SA Cloth, a major clothing manufacturer that Moekoa said had brought in R84-million since 2010, had closed down because it couldn’t meet clients’ demands as it was not able to operate without water and electricity.
He said this shutdown resulted in the loss of 1 700 jobs.
The municipality paid for 5 000 Jojo water tanks but only 1 500 were delivered to schools and residents. (Delwyn Verasamy/M&G)
“It’s the ripple effect of everything not being run properly through the whole of QwaQwa,” Moekoa added. “These shutdowns catapult back to the taxi industry, retail industry, clothing industry, even funeral parlours.”
“QwaQwa is an industrial town with tourism. If you don’t have water it affects agriculture, too.
“What we as industrial businesses are requesting is to create a reservoir that is primarily serving the industrial area so it is never without water,” said Moekoa.
“Imagine thousands of people for the whole day without water. We want to keep the industrial sector going, as it supplies the secondary and tertiary markets.”
Many QwaQwa residents mentioned a new governing coalition involving five entities — the Economic Freedom Fighters, MAP16 Civic Movement, African Independent Conference, the Public Servants Association of South Africa and the African Transformation Movement — which they hoped would make a difference.
“The new coalition is looking to prioritise the industrial zone, making this a provincial priority to give resources in order to attract investment back into [Phuthaditjhaba]. We need to know how much they are pledging and when they will start,” said Moekoa.
“We are fighting to keep that industry alive through marches; engage with [the municipality]; we take them to court; mass action; protests. The action is bottom-up.”
As the body that seeks to act as a bridge between business and the community in QwaQwa, Moekoa says the MaP development association is working to create one vision where the respective roles of the community and businesses are understood.
“Once the community and business come together, the next thing is governance.

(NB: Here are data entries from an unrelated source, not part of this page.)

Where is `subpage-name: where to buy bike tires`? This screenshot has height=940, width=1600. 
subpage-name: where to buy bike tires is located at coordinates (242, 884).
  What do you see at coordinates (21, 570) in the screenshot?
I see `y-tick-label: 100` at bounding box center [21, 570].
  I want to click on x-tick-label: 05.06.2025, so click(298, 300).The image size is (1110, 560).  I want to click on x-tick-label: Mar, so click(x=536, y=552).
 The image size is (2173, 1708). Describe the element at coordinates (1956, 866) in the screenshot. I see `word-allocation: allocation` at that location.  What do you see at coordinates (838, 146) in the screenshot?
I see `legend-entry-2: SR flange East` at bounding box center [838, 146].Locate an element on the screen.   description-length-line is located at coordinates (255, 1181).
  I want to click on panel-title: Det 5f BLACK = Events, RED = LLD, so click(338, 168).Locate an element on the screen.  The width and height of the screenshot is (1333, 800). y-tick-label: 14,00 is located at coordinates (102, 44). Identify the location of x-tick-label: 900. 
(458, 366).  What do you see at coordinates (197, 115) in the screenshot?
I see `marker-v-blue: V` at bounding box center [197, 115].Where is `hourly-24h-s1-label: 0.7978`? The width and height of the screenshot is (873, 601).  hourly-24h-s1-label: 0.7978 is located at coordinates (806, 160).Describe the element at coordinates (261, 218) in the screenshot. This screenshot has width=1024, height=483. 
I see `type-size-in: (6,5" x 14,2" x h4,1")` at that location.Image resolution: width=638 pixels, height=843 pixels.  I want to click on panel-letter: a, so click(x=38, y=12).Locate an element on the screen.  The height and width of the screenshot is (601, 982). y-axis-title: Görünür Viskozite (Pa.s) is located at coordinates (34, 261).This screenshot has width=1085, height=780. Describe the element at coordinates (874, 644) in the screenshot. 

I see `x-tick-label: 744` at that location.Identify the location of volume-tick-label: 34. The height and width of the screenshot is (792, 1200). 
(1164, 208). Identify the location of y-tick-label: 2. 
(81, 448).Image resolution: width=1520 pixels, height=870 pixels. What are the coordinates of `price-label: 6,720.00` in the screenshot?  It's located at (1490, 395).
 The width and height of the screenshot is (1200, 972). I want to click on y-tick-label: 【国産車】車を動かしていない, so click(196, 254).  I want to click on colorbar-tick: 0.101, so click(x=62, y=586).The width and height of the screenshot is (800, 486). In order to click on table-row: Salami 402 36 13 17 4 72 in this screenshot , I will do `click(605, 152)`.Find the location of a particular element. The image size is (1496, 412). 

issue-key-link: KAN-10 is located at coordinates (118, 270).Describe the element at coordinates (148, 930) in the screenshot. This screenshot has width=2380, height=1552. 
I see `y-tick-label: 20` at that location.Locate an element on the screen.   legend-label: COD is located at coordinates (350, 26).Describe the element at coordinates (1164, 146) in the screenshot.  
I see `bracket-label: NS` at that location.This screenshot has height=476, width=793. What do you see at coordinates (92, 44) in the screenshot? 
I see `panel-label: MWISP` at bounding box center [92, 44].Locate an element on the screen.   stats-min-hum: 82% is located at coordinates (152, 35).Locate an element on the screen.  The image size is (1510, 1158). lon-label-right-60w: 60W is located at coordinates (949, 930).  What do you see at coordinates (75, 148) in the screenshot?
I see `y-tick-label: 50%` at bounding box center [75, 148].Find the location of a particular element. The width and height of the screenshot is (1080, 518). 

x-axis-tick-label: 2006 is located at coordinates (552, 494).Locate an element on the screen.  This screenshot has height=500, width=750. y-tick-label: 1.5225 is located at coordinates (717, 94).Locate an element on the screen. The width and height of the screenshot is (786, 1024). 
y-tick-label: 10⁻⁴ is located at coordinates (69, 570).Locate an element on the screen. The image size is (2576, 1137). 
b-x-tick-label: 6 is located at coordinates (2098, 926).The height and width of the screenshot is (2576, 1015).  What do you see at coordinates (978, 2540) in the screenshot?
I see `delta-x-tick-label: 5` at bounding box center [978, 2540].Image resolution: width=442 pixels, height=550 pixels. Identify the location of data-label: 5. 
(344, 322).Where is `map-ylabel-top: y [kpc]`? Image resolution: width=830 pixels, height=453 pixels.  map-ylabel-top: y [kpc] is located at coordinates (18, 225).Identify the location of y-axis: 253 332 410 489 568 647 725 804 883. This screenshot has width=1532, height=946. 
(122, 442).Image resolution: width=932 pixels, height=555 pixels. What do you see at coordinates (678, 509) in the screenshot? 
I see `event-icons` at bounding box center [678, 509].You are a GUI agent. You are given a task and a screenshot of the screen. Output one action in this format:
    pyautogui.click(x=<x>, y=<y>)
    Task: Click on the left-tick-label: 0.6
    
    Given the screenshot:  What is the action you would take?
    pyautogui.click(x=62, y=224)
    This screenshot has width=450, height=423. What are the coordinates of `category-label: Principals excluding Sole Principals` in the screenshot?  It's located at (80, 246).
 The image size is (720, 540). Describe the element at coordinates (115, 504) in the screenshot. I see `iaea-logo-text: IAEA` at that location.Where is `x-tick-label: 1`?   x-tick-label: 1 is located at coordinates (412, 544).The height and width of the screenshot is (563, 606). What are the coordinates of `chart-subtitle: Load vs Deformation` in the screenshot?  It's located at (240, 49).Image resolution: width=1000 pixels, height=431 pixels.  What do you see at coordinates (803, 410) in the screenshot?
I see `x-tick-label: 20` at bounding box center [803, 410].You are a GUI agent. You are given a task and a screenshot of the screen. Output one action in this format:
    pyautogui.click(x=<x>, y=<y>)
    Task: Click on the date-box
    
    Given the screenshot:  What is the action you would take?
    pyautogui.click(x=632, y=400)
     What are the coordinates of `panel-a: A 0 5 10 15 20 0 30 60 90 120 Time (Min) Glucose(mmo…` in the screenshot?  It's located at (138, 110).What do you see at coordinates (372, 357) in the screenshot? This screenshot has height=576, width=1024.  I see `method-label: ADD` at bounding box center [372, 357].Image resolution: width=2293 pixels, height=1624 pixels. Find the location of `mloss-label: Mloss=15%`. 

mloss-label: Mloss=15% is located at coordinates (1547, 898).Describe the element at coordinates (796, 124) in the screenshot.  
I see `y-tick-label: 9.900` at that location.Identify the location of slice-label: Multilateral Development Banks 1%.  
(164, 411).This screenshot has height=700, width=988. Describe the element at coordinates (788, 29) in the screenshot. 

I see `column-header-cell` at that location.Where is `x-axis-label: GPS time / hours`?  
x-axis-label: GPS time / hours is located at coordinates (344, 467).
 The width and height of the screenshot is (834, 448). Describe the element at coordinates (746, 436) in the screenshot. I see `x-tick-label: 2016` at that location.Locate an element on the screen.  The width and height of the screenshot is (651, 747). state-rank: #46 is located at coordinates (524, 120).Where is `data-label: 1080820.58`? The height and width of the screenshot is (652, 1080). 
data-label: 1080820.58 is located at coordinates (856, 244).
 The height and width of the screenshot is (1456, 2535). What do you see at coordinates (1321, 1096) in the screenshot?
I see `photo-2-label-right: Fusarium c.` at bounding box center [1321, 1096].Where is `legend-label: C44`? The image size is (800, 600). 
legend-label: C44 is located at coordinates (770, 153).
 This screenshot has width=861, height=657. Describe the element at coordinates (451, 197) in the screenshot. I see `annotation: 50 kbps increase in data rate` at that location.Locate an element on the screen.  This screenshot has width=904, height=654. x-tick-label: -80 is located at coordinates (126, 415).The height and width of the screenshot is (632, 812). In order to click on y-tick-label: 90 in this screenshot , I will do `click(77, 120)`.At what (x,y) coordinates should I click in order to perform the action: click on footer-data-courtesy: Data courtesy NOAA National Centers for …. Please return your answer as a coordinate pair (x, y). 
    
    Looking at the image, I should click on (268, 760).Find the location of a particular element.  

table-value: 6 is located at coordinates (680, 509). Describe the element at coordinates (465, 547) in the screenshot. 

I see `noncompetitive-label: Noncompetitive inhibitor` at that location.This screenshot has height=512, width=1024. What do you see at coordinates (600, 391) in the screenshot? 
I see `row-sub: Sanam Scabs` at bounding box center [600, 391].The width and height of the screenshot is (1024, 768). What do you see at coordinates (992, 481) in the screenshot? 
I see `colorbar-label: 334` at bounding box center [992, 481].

If these three things do not function properly, we are bound to move into an even worse situation. Unfortunately, the municipality is not having these conversations,” said Moekoa.
“Nobody seems to understand: if we want to build QwaQwa it is everyone’s responsibility. It seems that the government does not understand this — they have to go back to the basics and start supplying services.
“Leave everything else and focus on electricity, water, roads, sewerage and stormwater drainage. They should be focusing on those five things, but they’re failing.”
Moekoa said the new ruling coalition had initiated a new intervention project.
“They went to Investment South Africa and received R3-billion — R1-billion for roads, R2-billion for electricity. If there’s no electricity, they can’t pump water.”
Moekoa said 90% of people in QwaQwa do not pay for electricity. He asked: “Where will the municipality get the money to pay Eskom? We are not paying for water. Where will the municipality get the money to pay the water and sanitation department?”
The Fika-Patso Dam. (Delwyn Verasamy/M&G)
The coalition may not be perfect, he said, but it could not be worse than the previous administration. It was, at least, trying different interventions to “mitigate problems on the ground”.
“It also understands the basics of business — profit — and that you need to be socially responsible. Everyone assumes that businesses have a magical amount of money.
“We have an irresponsible society. Until we get to a point of understanding each other’s role in making any society function, we are not going to get things to work,” said Moekoa.
What was needed was a shift in the mindset of consumers. “The ANC has convinced people everything will be free. But nobody can give a clear direction of where that money will come from, and you cannot always raise taxes.
“Where does the money come from? So the burden comes back and hits businesses,” said Moekoa.